■ **課題一覧**
1. エアロシェルターの記事によると、八丈島歴史民俗資料館の建物は何年に竣工したか。
2. エアロシェルターの記事を、本文の最後の文に続けて書き進めてください。

■ **本文**
.....

今から8年前、本紙で取り上げたドーム型テント「エアロシェルター®」。簡単に大空間を確保できる「二重膜構造」を生かし、災害時の避難用や特殊フィルターを追加した原子力災害用など、緊急時の使用を想定した防災テントに加え、スポーツやウェディングパーティなど、イベント用のテントとして利用されていることを紹介した。

この「二重膜構造」に不可欠なのが、帝人フロンティアの「パワーリップ®」だ。高強力ポリエステル糸を使用し、超軽量(75g/㎡)、極薄(t=0.14㎜)を実現。さらに二重の格子状に編み上げる「ダブルリップ構造」で破れや引裂きへの耐性も強化。防炎加工も施し、万一の火災等への安全性も確保している。

時を経て、その生地はさまざまな形で評価され、応用が進んでいるが、今年10月にリニューアルオープンする「八丈島歴史民俗資料館」では、全く新しい形の冷暖房システムのなかに活用され、注目を集めている。

帝人フロンティアが製造する「エアロシェルターR」の技術が活用された「熱流布マット」が用いられた「八丈島歴史民俗資料館」の外観

「八丈島歴史民俗資料館」の内部

歴史的建造物に負荷をかけず
高温多湿の環境にも対応

同資料館の建物は、1939年東京府八丈支庁庁舎として竣工したのち、1971年、支庁移転を機に、町の管理のもとで「八丈島歴史民俗資料館」としてオープン。島内の民俗資料を収集、保存し、1500点を超える資料を展示してきた。その後、近代史上重要な役割を果たした木造庁舎として、1999年に本館、2021年には新館が国有形文化財に登録。一方、老朽化・耐震性の問題から2018年に建物を閉鎖、リニューアル工事を進めていた。

.....

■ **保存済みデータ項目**
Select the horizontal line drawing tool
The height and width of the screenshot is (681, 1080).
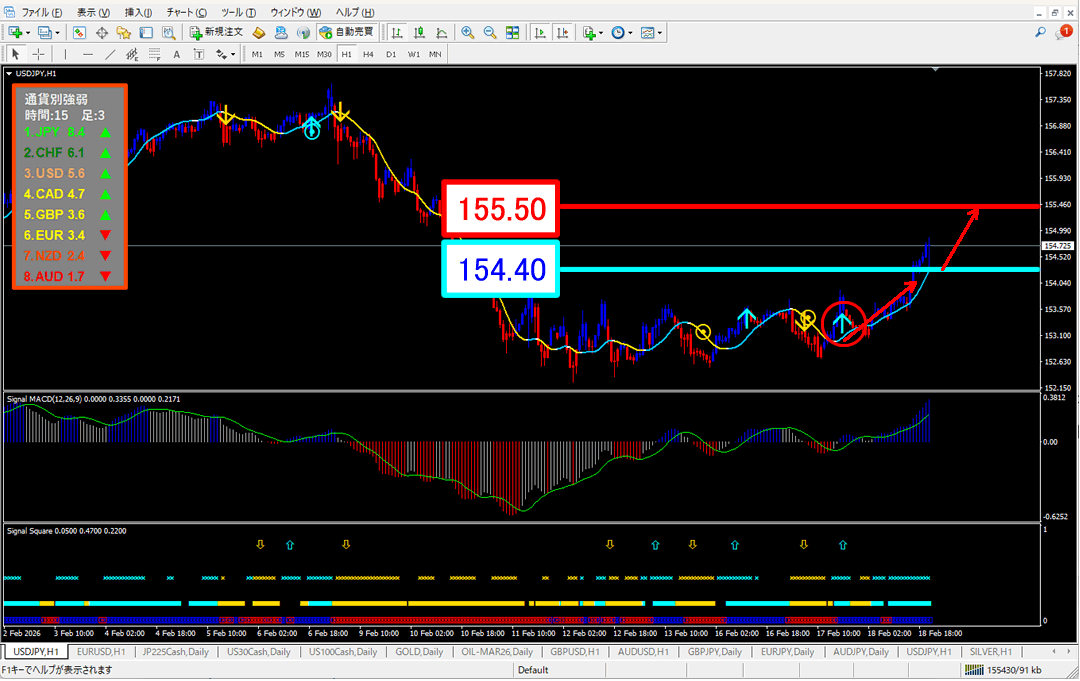(89, 54)
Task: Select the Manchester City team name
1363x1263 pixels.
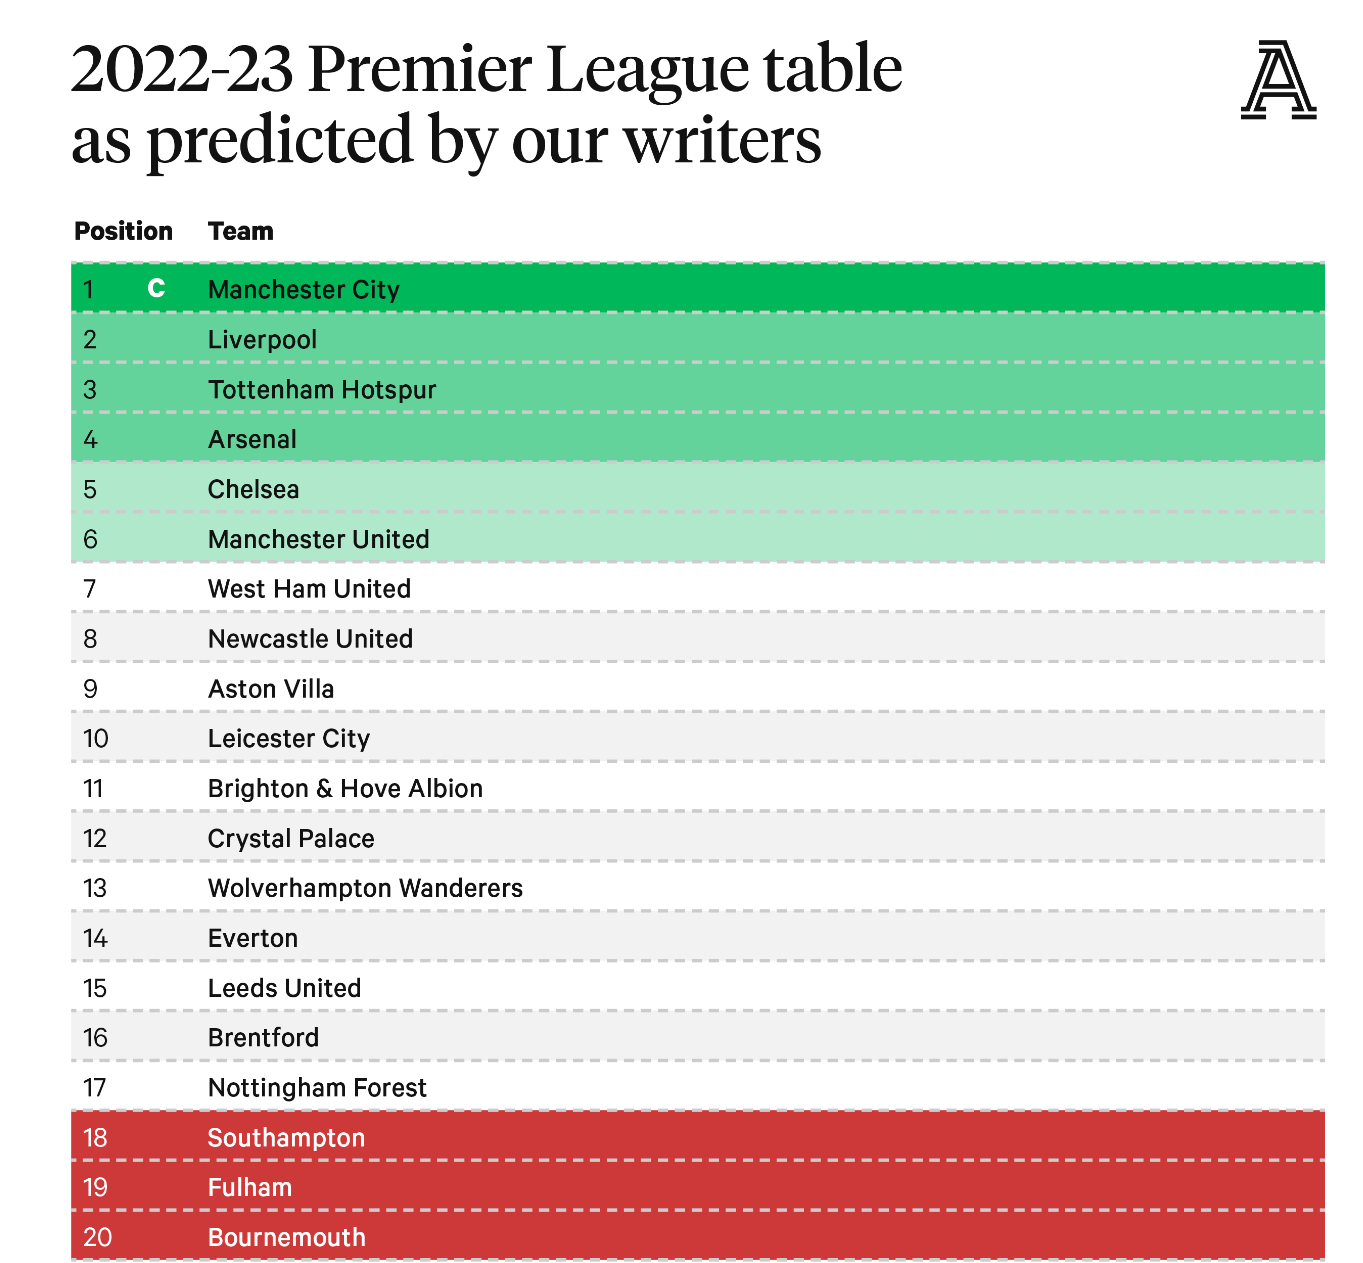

.....

■ **解答一覧**
1. 1939年に東京府八丈支庁庁舎として竣工した。

2.
工事を進める上での課題のひとつが、冷暖房機能だった。国有形文化財に登録されているため、歴史的建造物として重要な構造などを残さねばならず、改修は最小限に抑えなければならない。一方で、八丈島は高温多湿で結露がひどく、快適に資料館を見学してもらうためにも空調管理は必須だった。

ただ、従来のエアコン等の冷暖房機器では、木造建築の機密性の低さから、非効率かつコストがかかることが予測され、また、国登録有形文化財であるため、歴史的価値保護を目的に、一定の制約のもとで空調を取り付ける必要があった。

「八丈島歴史民俗資料館」を管理する八丈町教育課生涯学習係の鈴木進吾係長(右)と久保寺洸佳主任(左)

空間全体を温度調節する
「輻射冷暖房システム」に応用

そこで採用されたのが「輻射式冷暖房システム」だ。エアコンのような冷温風そのものではなく、壁や天井自体を温度調整することで、空間全体の温度を管理するというもので、理論上は気密性に左右されにくく、冷暖房効果が発揮されるという。一般的には、温冷水を輻射パネルで循環させる方法などが用いられるが、前出の通り制限の多い改築の中で、輻射パネルなどの設置自体が難しく、木造建築でも設置ができる軽量で簡易な方法が求められた。

そこで取られた方法が、「熱流布マット」というマットを設置し、そこに冷温風を吹き込むという「輻射式冷暖房方法」であった。老朽化する建物の修理や延命をトータルでサポートする株式会社計(けい)が進めていた研究なのだが、そのマットに使用する生地は冷温風を高気密で維持し、傷などにも強く、防炎性も必要だった。その全てをクリアできたのは超軽量の「パワーリップ®」だけだったのだ。

約2年の開発期間を経て、今年8月に試運転を実施。しっかりと空間が冷えたと、資料館運営を担当する八丈町教育課生涯学習係の鈴木進吾係長と久保寺洸佳(ほのか)主任は安堵したという。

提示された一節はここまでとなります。